__BRIEF__:
Copy out all lines of the listing below that hold "agent".

__INPUT DATA__:
===============
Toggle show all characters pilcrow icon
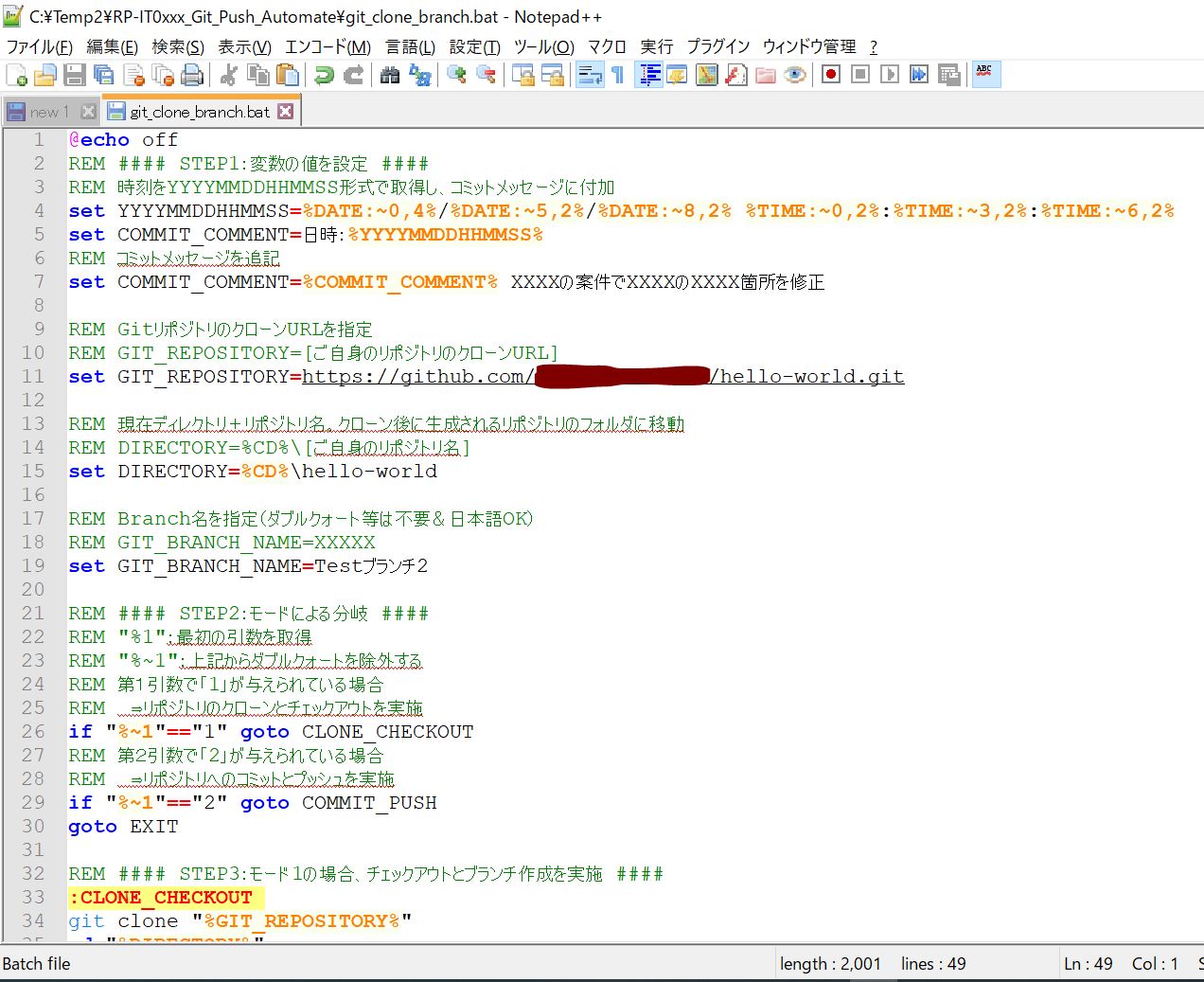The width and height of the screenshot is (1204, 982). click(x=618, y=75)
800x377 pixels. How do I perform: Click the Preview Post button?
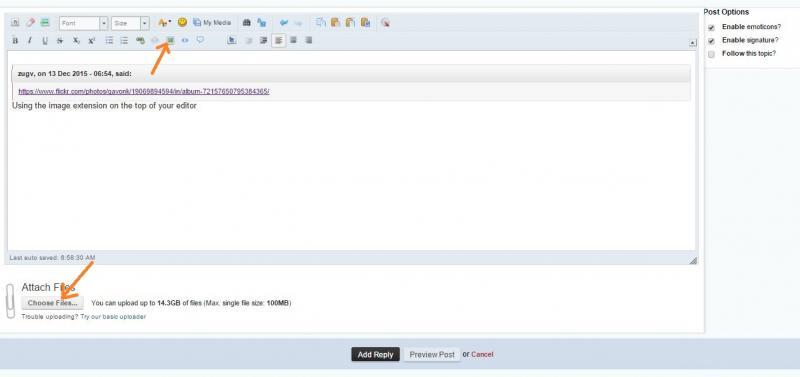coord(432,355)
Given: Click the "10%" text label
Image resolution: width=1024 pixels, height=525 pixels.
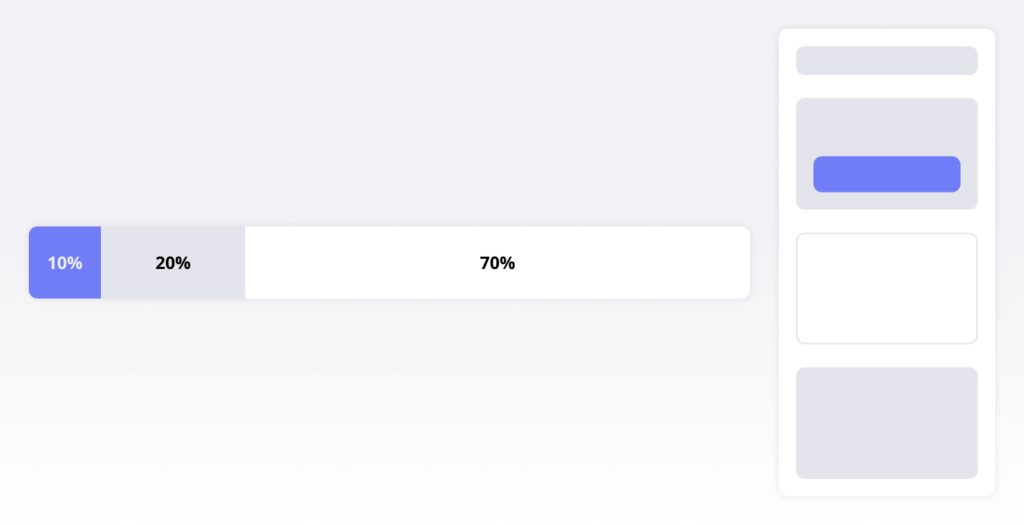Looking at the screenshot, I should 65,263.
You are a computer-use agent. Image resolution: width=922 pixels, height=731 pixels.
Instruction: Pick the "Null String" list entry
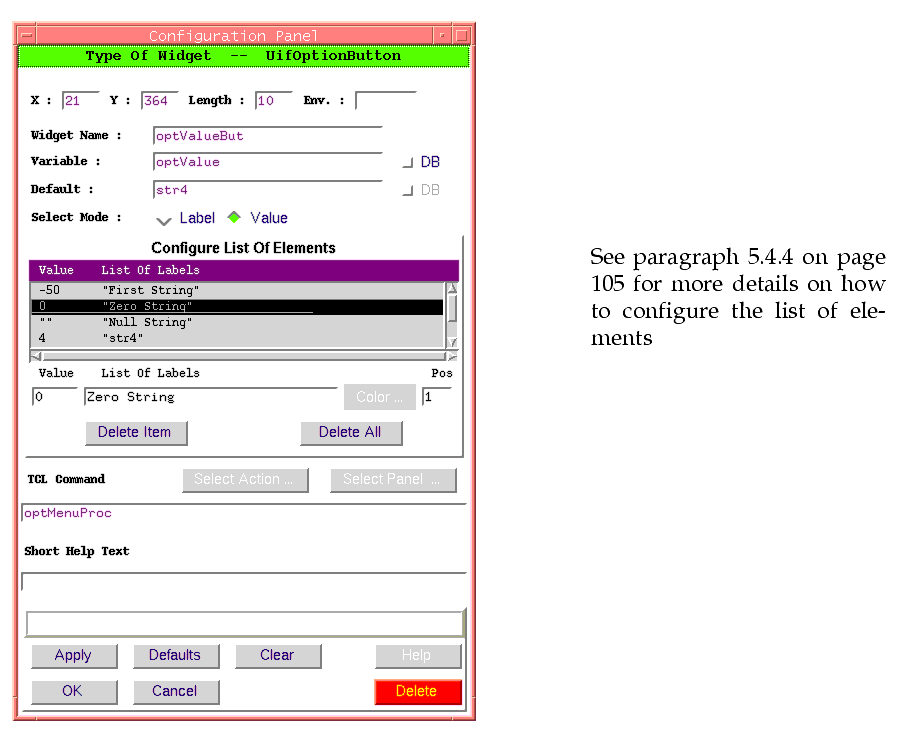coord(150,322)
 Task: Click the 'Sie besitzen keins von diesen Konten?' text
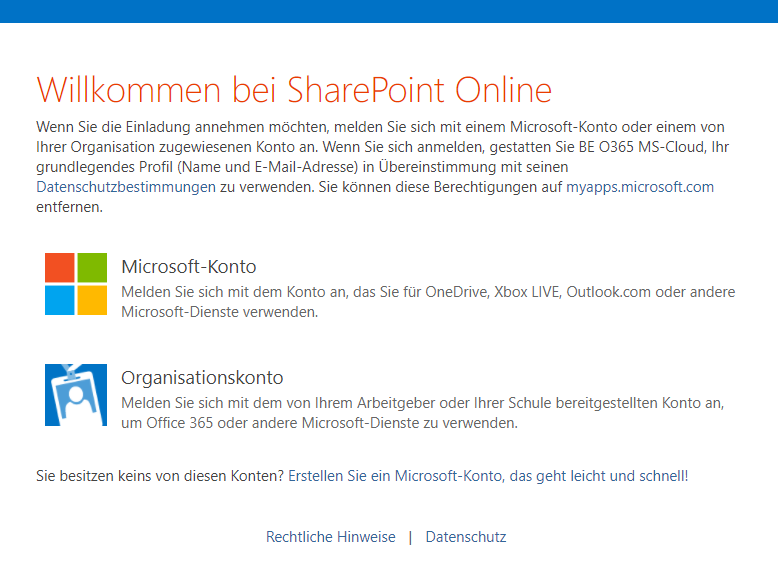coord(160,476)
===============
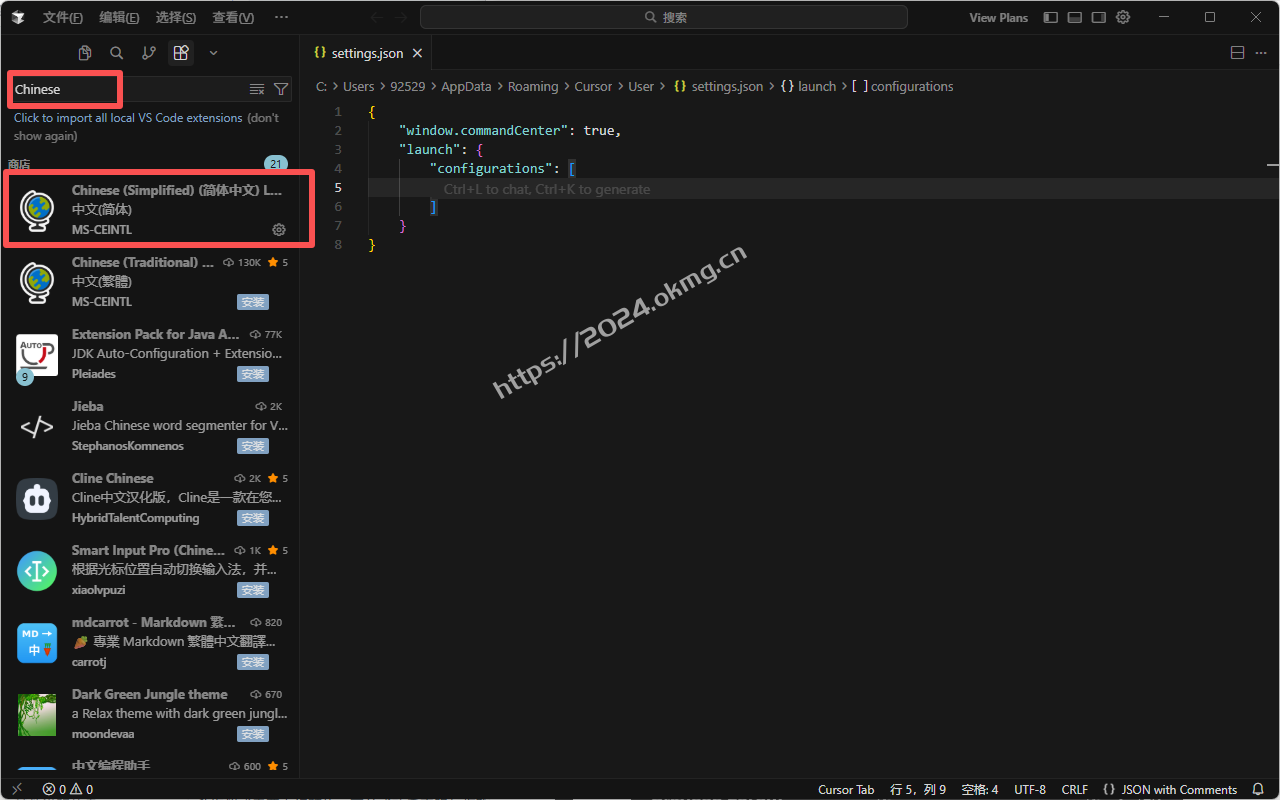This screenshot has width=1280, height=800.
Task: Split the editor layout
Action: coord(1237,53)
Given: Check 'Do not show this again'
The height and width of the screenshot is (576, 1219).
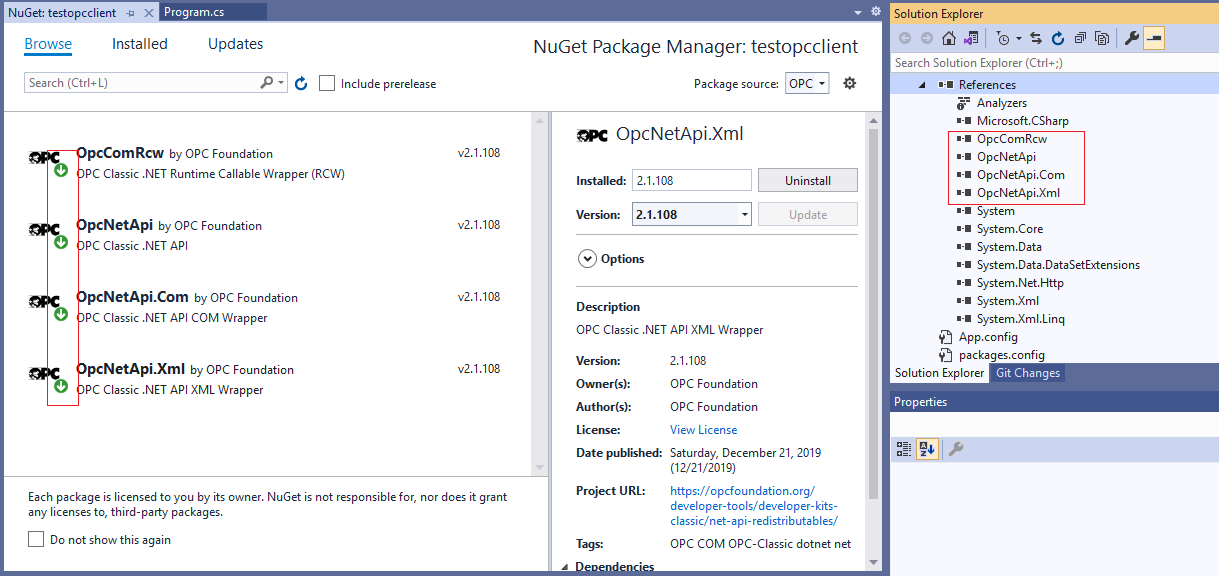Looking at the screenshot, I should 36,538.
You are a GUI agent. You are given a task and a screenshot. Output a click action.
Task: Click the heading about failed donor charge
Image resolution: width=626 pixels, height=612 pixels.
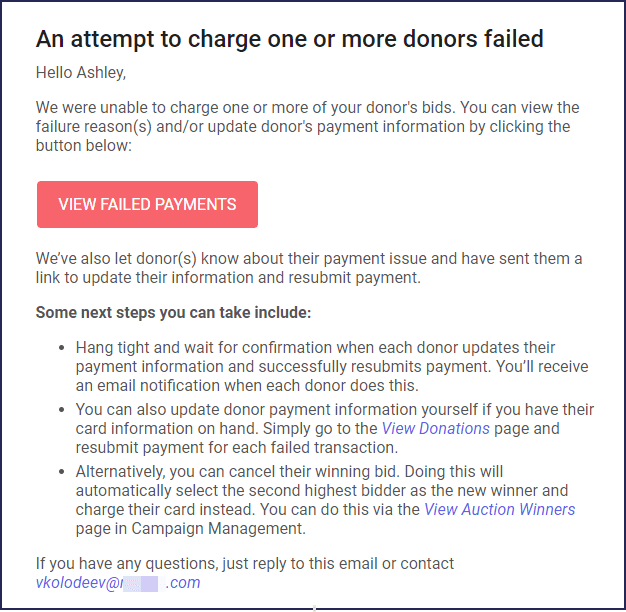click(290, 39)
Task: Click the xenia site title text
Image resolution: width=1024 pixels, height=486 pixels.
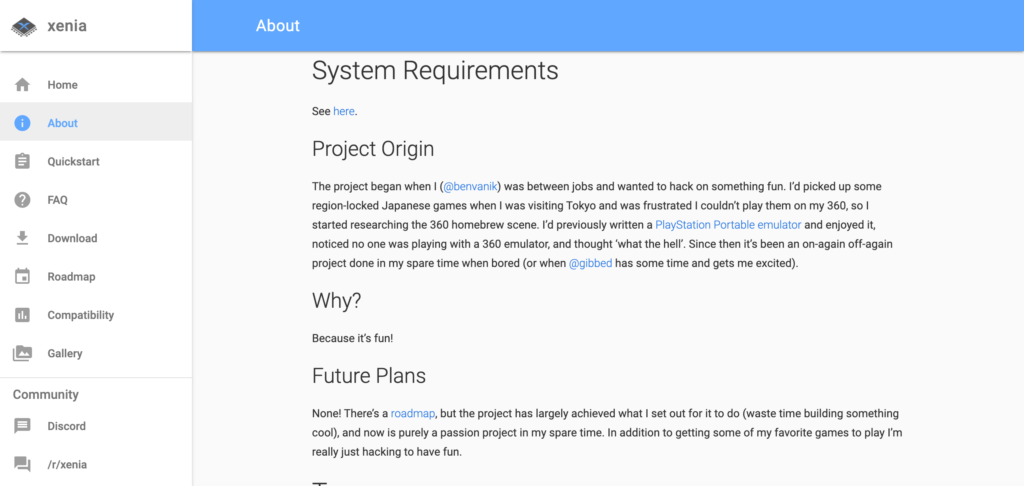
===============
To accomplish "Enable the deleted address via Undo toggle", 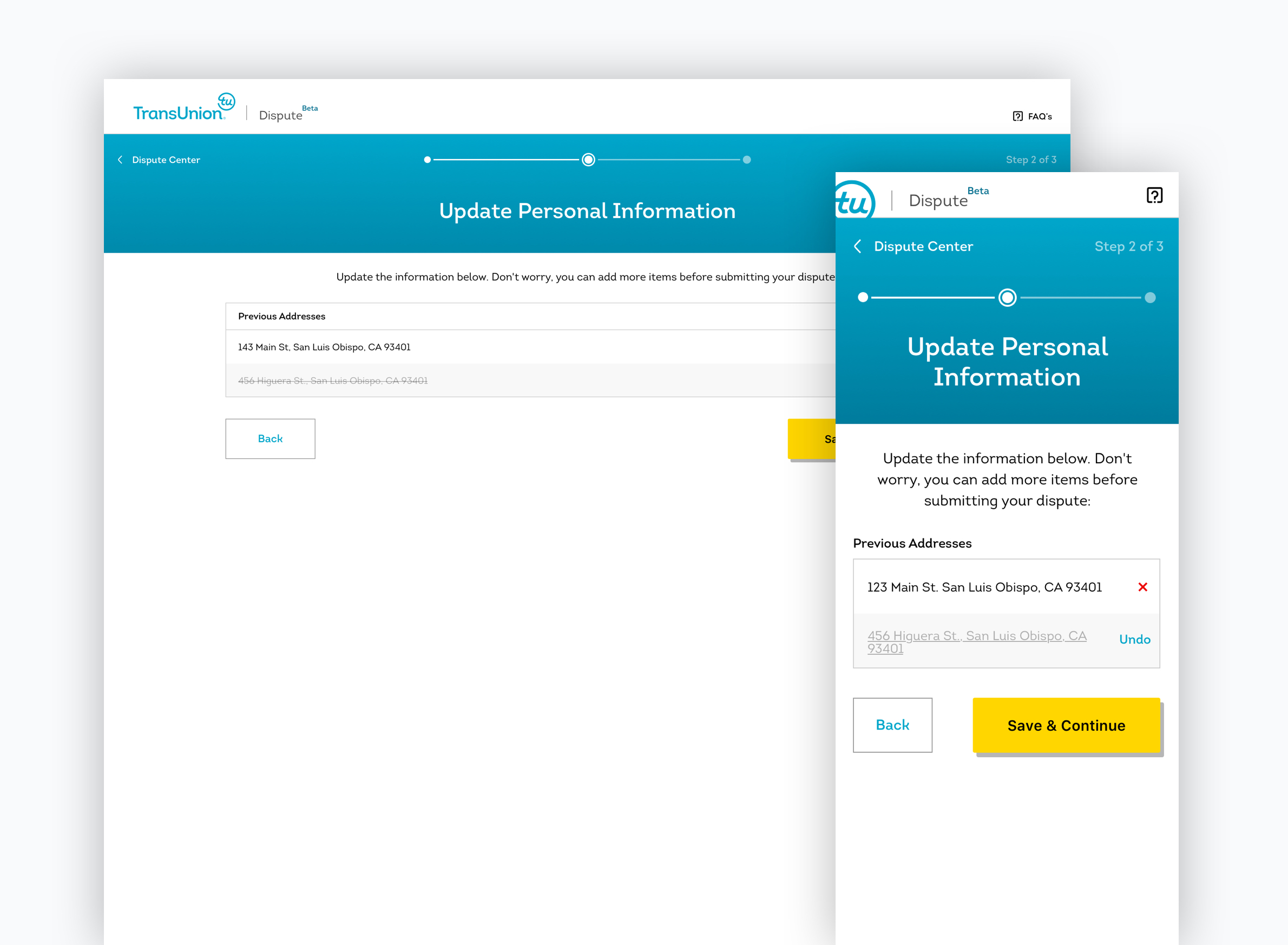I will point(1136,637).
===============
__WRITTEN ANSWER__:
You are a computer-use agent. Image resolution: width=922 pixels, height=731 pixels.
You are a GUI agent. You are given a task and a screenshot. Output a click action.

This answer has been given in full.